While moving some manure onto the garden with my two year old today, I was slapped in the face observing how kids learn in day-to-day life. It’s not obvious how to change the direction of a loaded wheelbarrow when it’s not moving. You’ve kinda got to leave the wheel stationery and walk yourself with the handles in the opposite direction that you actually want to go. Mim would repeatedly do the obvious thing – stand still holding the handles and try to lift the wheel to point it in the right direction. This technique worked fine when the barrow was empty…

Should I intervene and show her the ‘right’ way, or leave her to keep trying so that she can discover a way that works for her? Teacher intervention is something that I’ve been thinking about lots lately in the context of learning… how helpful is it for a facilitator to step in and show the right way? On the other hand, how helpful is it to leave learners feeling like they’re stumbling in the dark and getting frustrated trying to find a way that works?

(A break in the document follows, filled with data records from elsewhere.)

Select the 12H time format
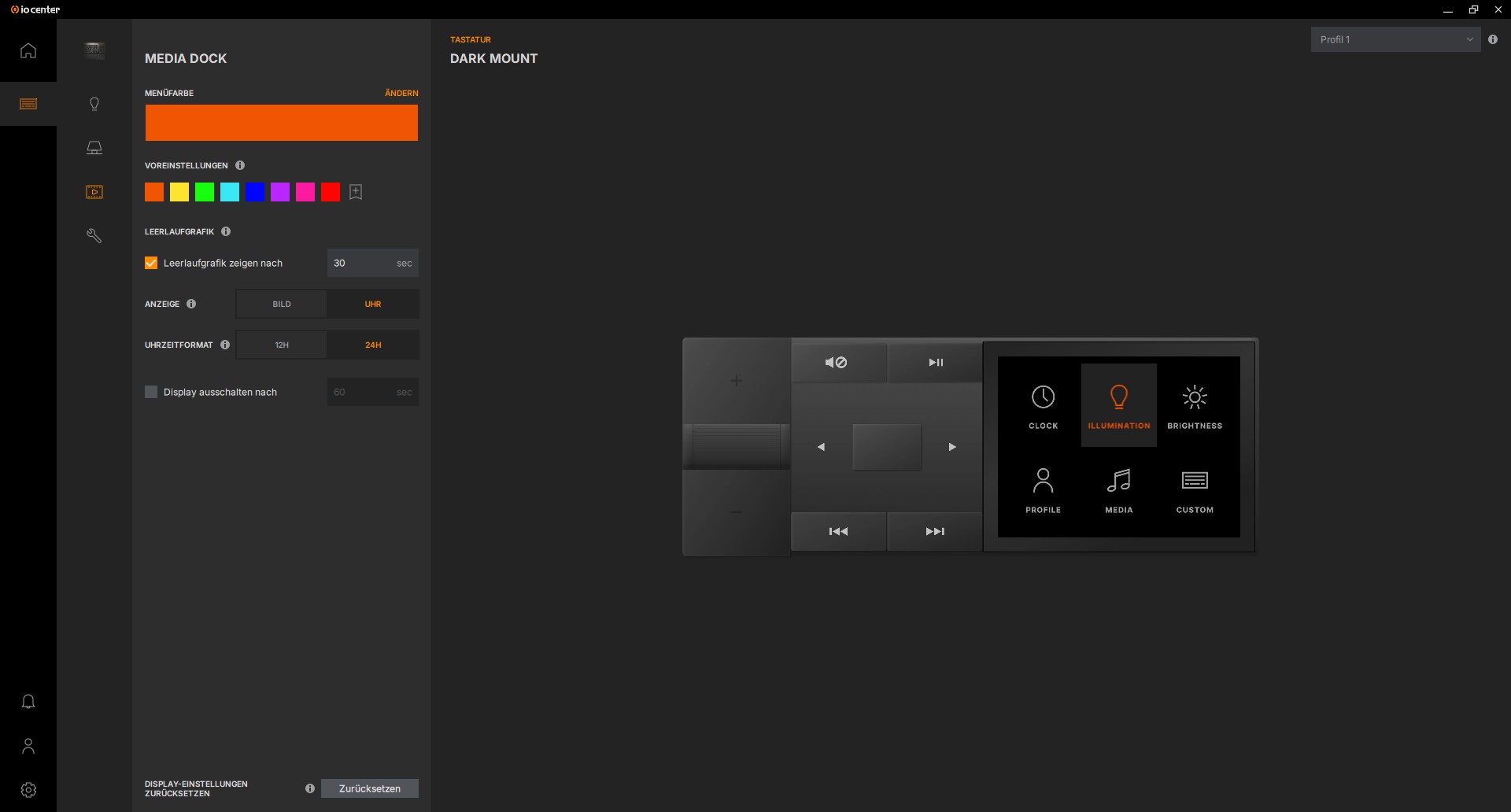The image size is (1511, 812). (x=282, y=345)
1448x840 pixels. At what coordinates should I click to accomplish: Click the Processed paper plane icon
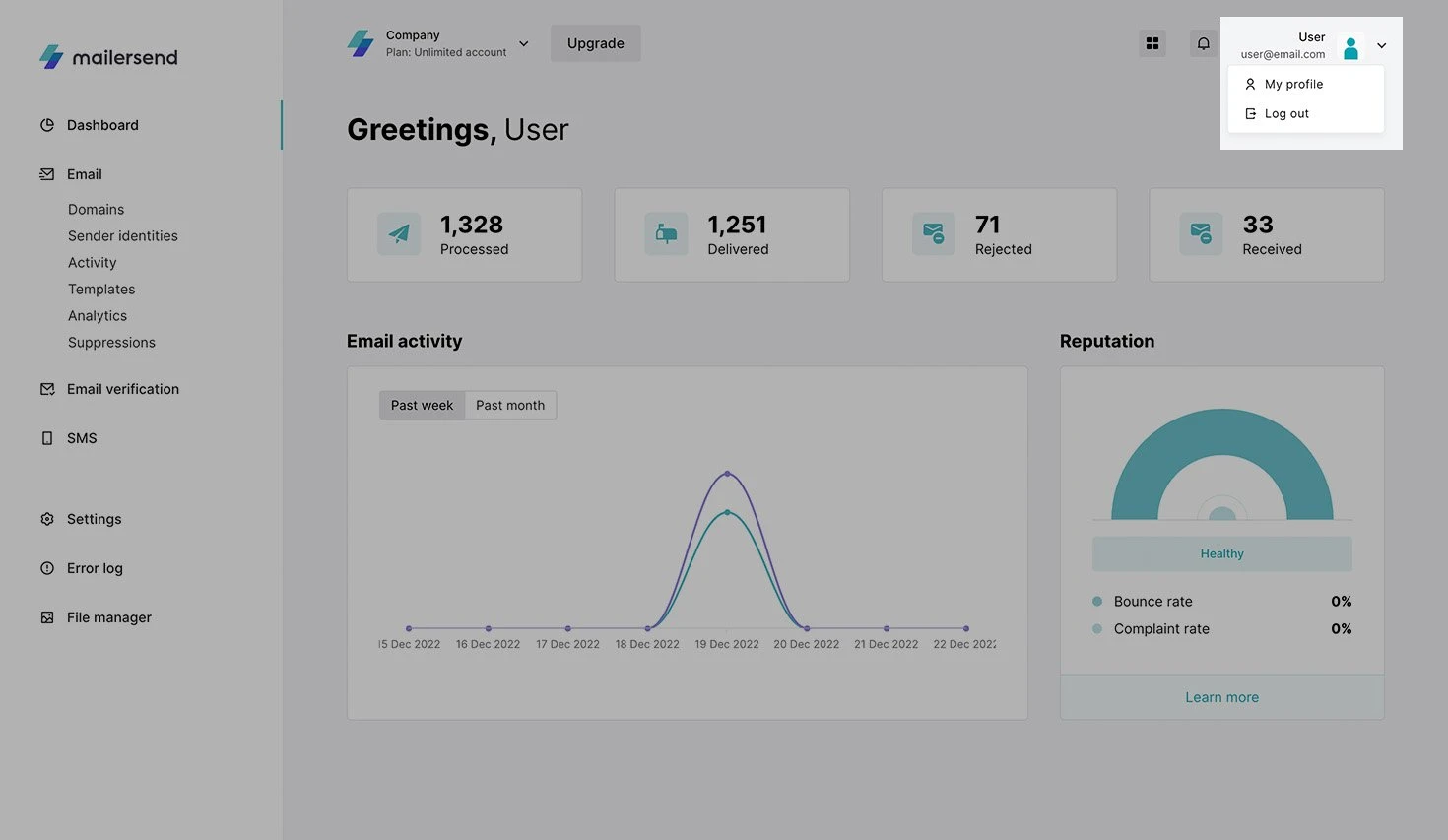tap(399, 234)
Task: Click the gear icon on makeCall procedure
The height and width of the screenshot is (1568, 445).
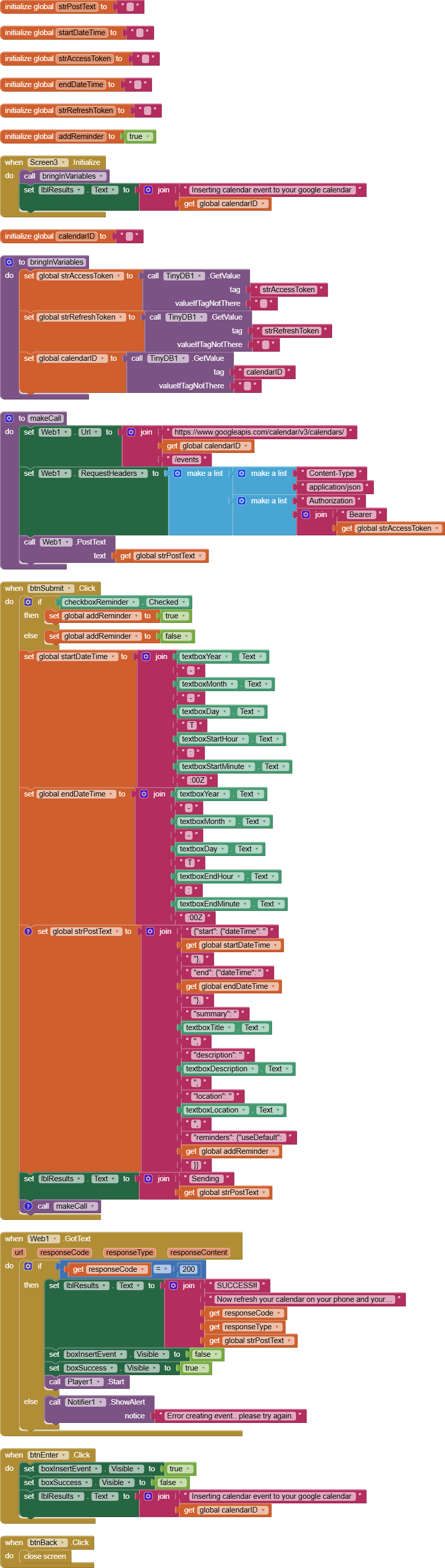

That's beautiful Mim!“Whoopsie Daddy!” Mim tips the wheelbarrow sideways while trying another technique that seemed to work pretty well when she was moving forward but apparently doesn’t help when you’re not moving. We scoop up the ‘cow poo’ and I enjoy again standing over her, holding her hands on the handles and running through how we can turn the wheelbarrow to face the right direction by walking with the handles while the wheel doesn’t move. It’s the third or fourth time now, and I’m starting to think that the concept of moving the opposite direction from the one you want to point at is just a bit too complicated (out of Mim’s ‘Zone of proximal development‘?).

The question of when (or whether) to show someone a solution to a problem is one that I’m constantly facing at TAFE – especially in our Web Design class where there’s quite a range of learners and quite a steep learning curve. I usually try to encourage people to develop a strategy for attacking the problem that they’ve got (whether it’s isolating the error, googling the problem, or chatting with other learners about an approach). For some learners, this works well, but for others it’s a constant frustration…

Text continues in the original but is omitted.